Milos Rusic, Malte Pietsch, and Timo Möller founded deepset in 2018 in Berlin. Inspired by the launch of Google’s seminal natural language (NLP) processing model – Bidirectional Encoder Representations from Transformers (BERT) – the trio trained a BERT model in German, and soon after created an enterprise services company to address semantic search opportunities at European industrial giants such as Airbus, Siemens and BaFIN, the financial regulatory authority for Germany.
As companies needed help and hand-holding in addressing the opportunities of AI, deepset led with consulting, training and solution engineering. The company became a more product-focused concern when it created and open sourced the Haystack Python framework, but now it’s moving to a clearer focus on selling product rather than services with its deepset Cloud platform – in order to take advantage of the cloud/AI flywheel.

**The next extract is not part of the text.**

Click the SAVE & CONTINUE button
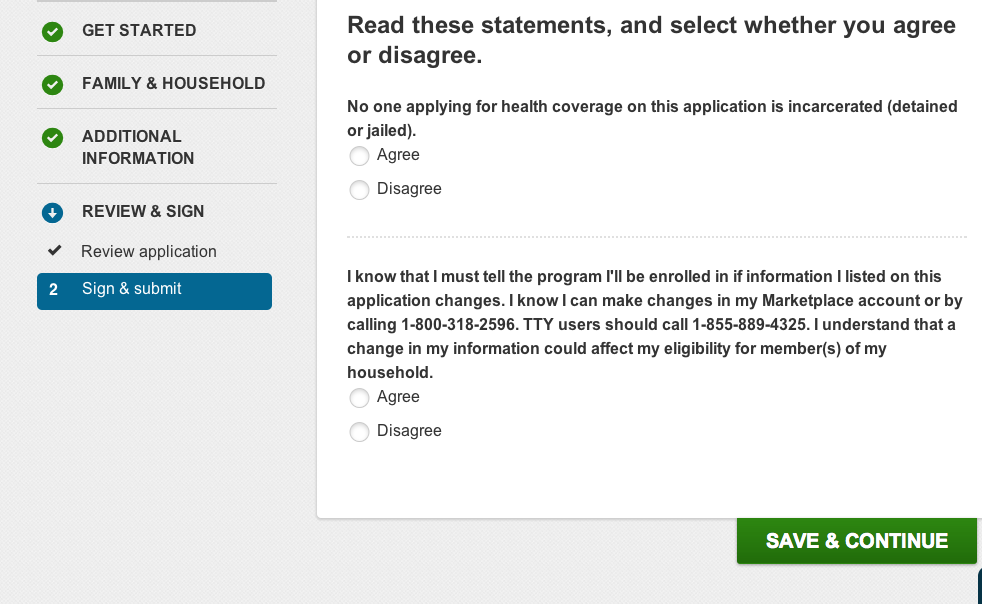The image size is (982, 604). (857, 541)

Today, while startups and tech giants alike are scrambling to address the large language model (LLM) opportunity, deepset can credibly claim 5 years of experience building tools to address the opportunities of AI-driven natural language processing.

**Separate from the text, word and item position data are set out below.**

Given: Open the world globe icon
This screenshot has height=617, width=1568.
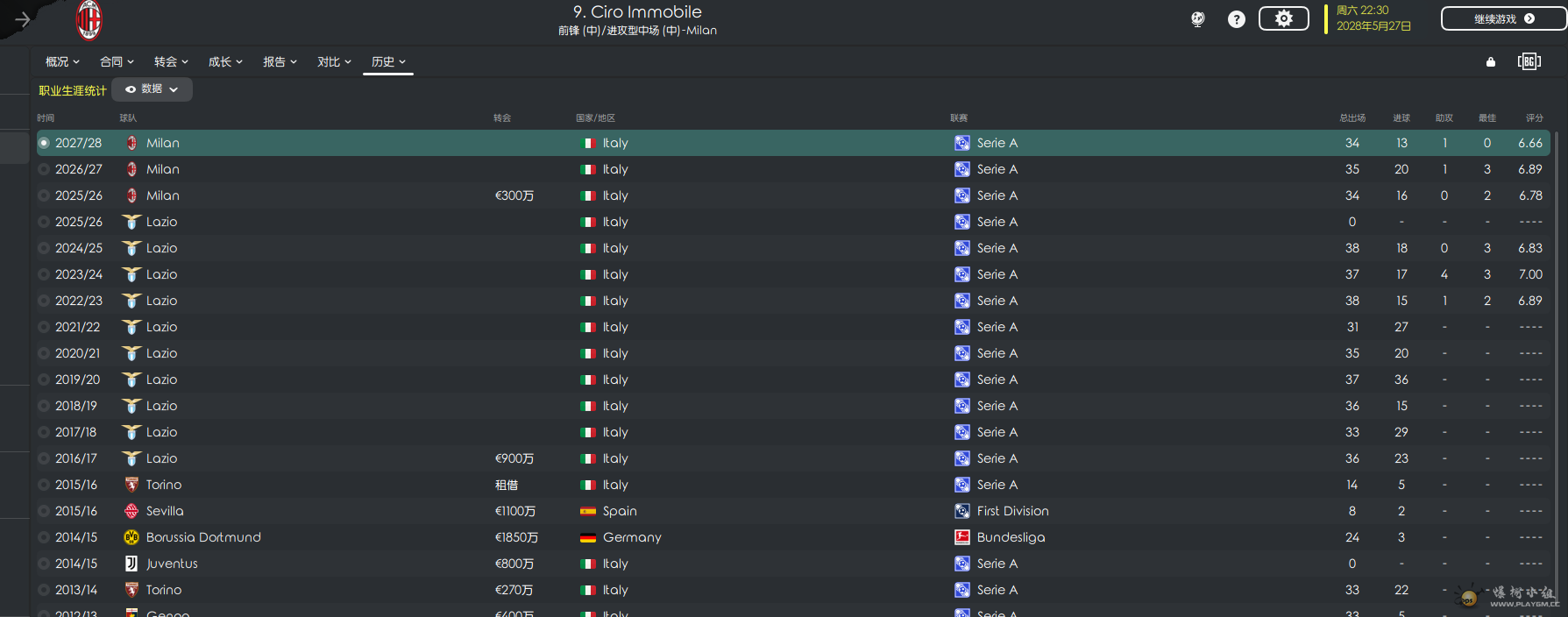Looking at the screenshot, I should [x=1197, y=19].
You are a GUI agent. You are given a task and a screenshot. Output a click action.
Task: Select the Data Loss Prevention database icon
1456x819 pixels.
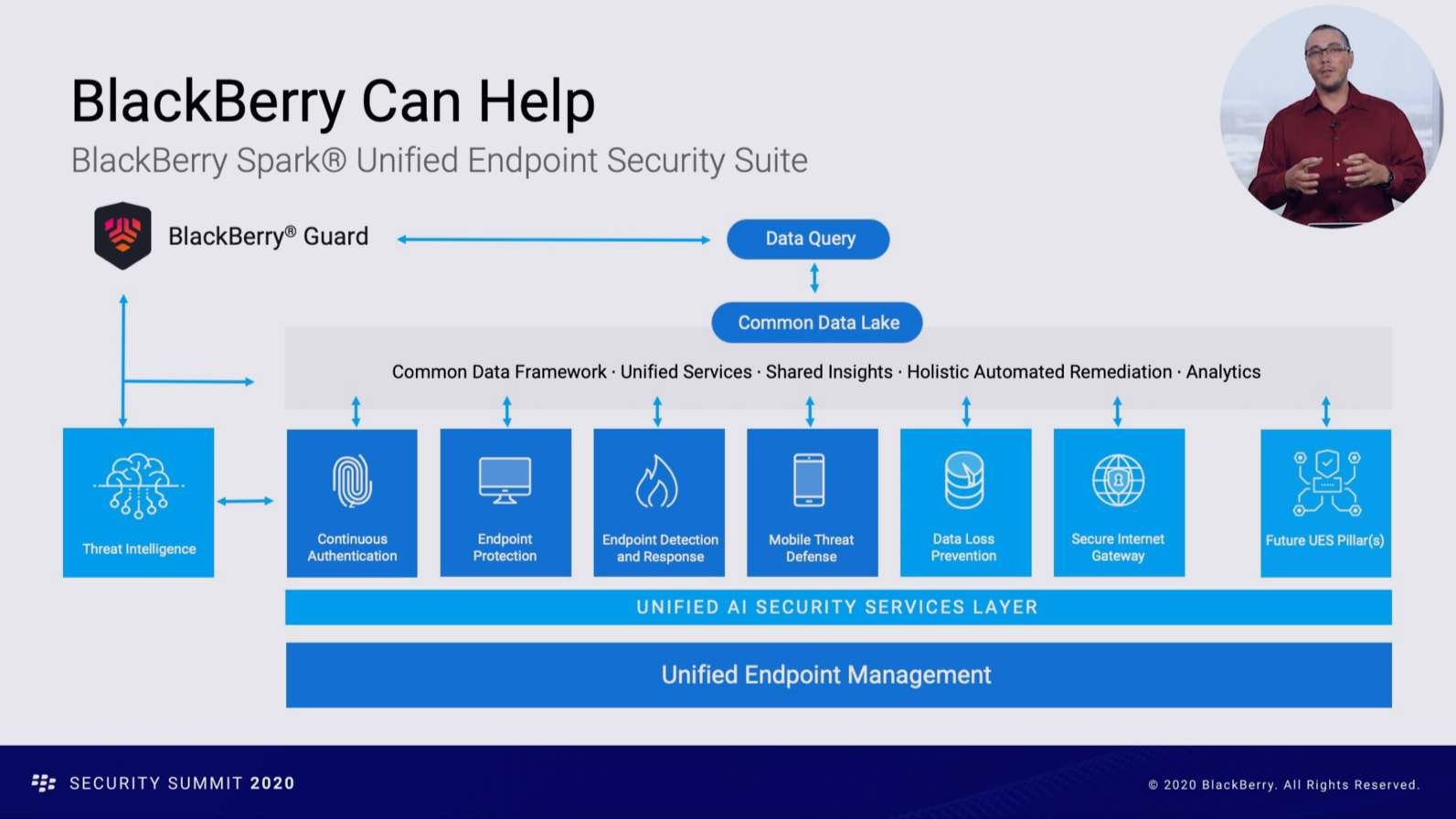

deepset’s vision statement
We help enterprise product teams successfully build and launch NLP-powered applications. There’s still a huge disconnect — when implementing NLP — between the data science and the application development teams, not mentioning the challenges of the enterprise product owners. The NLP product lifecycle often resembles a long-cycle ‘waterfall’ approach, doesn’t align with the modern application development, and is still very far from being an ‘agile’ NLP. We’ve put years of our field expertise and know-how’s into deepset Cloud so that the product teams can define their application architecture, start building, and show results quickly to the business users — minimizing the risks of failure, greatly improving time-to-results, and optimizing the costs of implementation.
- 50 employees
- double digit customers
- $43M raised to date (excluding pre-seed and seed rounds):
- Series A – April 2022: $14M led by GV with Harpoon Ventures, Acequia Capital.

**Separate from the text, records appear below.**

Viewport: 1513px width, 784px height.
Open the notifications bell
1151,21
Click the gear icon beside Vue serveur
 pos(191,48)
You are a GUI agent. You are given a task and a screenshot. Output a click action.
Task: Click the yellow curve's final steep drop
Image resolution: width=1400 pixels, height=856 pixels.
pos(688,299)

- Series B – August 2023: $30M led by Balderton Capital with participation from GV and Harpoon Ventures
- Initial sales focus in EMEA, now targeting sales in the USA and growing headcount accordingly
deepset Cloud is an enterprise-featured SaaS for building custom NLP-powered applications. The managed platform supports enterprise features for search, content summarisation and generation, and Retrieval-Augmented Generation (RAG), a reinforcement learning technique designed to reduce LLM’s AI “hallucinations” – that is, wrong answers confidently stated by an LLM-based system.
RAG is all the rage in the fast-moving LLM world right now, potentially offering the means to reduce the risks of “hallucinations”, one of LLM’s biggest drawbacks. It allows you to blend both generative and retrieval-based approaches. Information retrieval is about fetching information from datasets in order to provide relevant responses, while generative models–such as Generative Pre-trained Transformer (GPT) models–generate text from the model itself – creative perhaps but sometimes deeply wrong. RAG then is likely to be a critically important approach in safer, more trusted AI; deepset is working with customers using RAG to improve the NLP products they’re building. Enterprises want to use their own datasets to augment LLM models.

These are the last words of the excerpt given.